WHAT THE TASK ASKS
Each entry, in full: reproduce it exactly.

GIVEN INFORMATION

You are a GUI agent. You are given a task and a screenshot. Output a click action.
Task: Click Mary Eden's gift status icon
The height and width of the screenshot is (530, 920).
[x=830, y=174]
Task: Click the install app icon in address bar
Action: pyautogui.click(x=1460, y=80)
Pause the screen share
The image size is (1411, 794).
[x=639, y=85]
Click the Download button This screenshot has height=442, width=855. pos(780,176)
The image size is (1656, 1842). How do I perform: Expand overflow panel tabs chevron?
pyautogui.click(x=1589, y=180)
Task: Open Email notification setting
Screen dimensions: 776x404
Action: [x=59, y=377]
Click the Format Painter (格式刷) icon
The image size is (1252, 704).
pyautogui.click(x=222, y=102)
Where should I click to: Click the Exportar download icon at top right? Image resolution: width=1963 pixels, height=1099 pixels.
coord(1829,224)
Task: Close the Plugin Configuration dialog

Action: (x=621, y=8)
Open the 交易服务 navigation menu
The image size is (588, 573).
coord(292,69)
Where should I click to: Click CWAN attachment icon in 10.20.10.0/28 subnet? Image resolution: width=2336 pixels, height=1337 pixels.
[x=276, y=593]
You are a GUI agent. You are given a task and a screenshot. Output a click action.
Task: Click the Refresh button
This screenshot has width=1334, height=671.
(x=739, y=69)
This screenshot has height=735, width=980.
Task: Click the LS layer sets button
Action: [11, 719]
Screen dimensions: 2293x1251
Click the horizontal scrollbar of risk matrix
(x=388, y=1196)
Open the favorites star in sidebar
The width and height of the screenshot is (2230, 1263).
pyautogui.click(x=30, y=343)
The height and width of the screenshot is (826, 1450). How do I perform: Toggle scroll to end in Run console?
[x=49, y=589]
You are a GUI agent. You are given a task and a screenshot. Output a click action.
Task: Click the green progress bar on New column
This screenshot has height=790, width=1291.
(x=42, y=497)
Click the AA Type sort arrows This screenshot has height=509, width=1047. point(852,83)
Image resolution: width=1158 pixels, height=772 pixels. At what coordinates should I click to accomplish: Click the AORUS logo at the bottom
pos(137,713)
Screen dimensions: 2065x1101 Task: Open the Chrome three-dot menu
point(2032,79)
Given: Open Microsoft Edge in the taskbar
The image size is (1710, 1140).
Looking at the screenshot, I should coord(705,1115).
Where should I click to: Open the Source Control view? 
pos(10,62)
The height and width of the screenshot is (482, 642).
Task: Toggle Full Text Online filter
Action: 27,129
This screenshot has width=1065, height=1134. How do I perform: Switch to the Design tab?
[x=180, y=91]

TASK RESULT
You are a GUI agent. You are given a task and a screenshot. Output a click action.
Task: Click Mary Eden's gift status icon
The height and width of the screenshot is (530, 920).
[x=830, y=174]
Task: Click the install app icon in address bar
Action: pyautogui.click(x=1460, y=80)
Pause the screen share
The image size is (1411, 794).
[x=639, y=85]
Click the Download button This screenshot has height=442, width=855. pos(780,176)
The image size is (1656, 1842). How do I perform: Expand overflow panel tabs chevron?
pyautogui.click(x=1589, y=180)
Task: Open Email notification setting
Screen dimensions: 776x404
Action: [x=59, y=377]
Click the Format Painter (格式刷) icon
The image size is (1252, 704).
pyautogui.click(x=222, y=102)
Where should I click to: Click the Exportar download icon at top right? Image resolution: width=1963 pixels, height=1099 pixels.
coord(1829,224)
Task: Close the Plugin Configuration dialog

Action: (x=621, y=8)
Open the 交易服务 navigation menu
The image size is (588, 573).
coord(292,69)
Where should I click to: Click CWAN attachment icon in 10.20.10.0/28 subnet? Image resolution: width=2336 pixels, height=1337 pixels.
[x=276, y=593]
You are a GUI agent. You are given a task and a screenshot. Output a click action.
Task: Click the Refresh button
This screenshot has width=1334, height=671.
(x=739, y=69)
This screenshot has height=735, width=980.
Task: Click the LS layer sets button
Action: [11, 719]
Screen dimensions: 2293x1251
Click the horizontal scrollbar of risk matrix
(x=388, y=1196)
Open the favorites star in sidebar
The width and height of the screenshot is (2230, 1263).
pyautogui.click(x=30, y=343)
The height and width of the screenshot is (826, 1450). How do I perform: Toggle scroll to end in Run console?
[x=49, y=589]
You are a GUI agent. You are given a task and a screenshot. Output a click action.
Task: Click the green progress bar on New column
This screenshot has height=790, width=1291.
(x=42, y=497)
Click the AA Type sort arrows This screenshot has height=509, width=1047. point(852,83)
Image resolution: width=1158 pixels, height=772 pixels. At what coordinates should I click to accomplish: Click the AORUS logo at the bottom
pos(137,713)
Screen dimensions: 2065x1101 Task: Open the Chrome three-dot menu
point(2032,79)
Given: Open Microsoft Edge in the taskbar
The image size is (1710, 1140).
Looking at the screenshot, I should coord(705,1115).
Where should I click to: Open the Source Control view? 
pos(10,62)
The height and width of the screenshot is (482, 642).
Task: Toggle Full Text Online filter
Action: 27,129
This screenshot has width=1065, height=1134. How do I perform: Switch to the Design tab?
[x=180, y=91]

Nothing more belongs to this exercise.